(Stored items)
· · ·

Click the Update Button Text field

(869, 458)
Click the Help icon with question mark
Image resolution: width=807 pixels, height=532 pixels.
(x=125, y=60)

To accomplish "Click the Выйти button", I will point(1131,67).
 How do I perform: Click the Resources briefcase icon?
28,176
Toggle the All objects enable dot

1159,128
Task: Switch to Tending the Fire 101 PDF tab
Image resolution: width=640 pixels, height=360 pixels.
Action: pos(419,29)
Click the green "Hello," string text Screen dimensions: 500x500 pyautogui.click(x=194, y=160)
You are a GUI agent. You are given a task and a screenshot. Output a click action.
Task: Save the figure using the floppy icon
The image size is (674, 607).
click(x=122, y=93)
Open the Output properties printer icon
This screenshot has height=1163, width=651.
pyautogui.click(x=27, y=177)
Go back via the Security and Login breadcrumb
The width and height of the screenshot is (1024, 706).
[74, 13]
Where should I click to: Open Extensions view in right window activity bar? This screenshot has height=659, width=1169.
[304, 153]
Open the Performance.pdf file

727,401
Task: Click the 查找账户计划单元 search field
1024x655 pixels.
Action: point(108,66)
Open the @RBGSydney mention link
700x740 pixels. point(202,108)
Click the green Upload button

· · ·

→ **What you have to do**
With the line containing "Where should I" as the first and the final line of the records as the last, copy that span exactly and nothing more.

→ **Answer space**
Where should I click to: Open Extensions view in right window activity bar? This screenshot has height=659, width=1169.
[304, 153]
Open the Performance.pdf file

727,401
Task: Click the 查找账户计划单元 search field
1024x655 pixels.
Action: point(108,66)
Open the @RBGSydney mention link
700x740 pixels. point(202,108)
Click the green Upload button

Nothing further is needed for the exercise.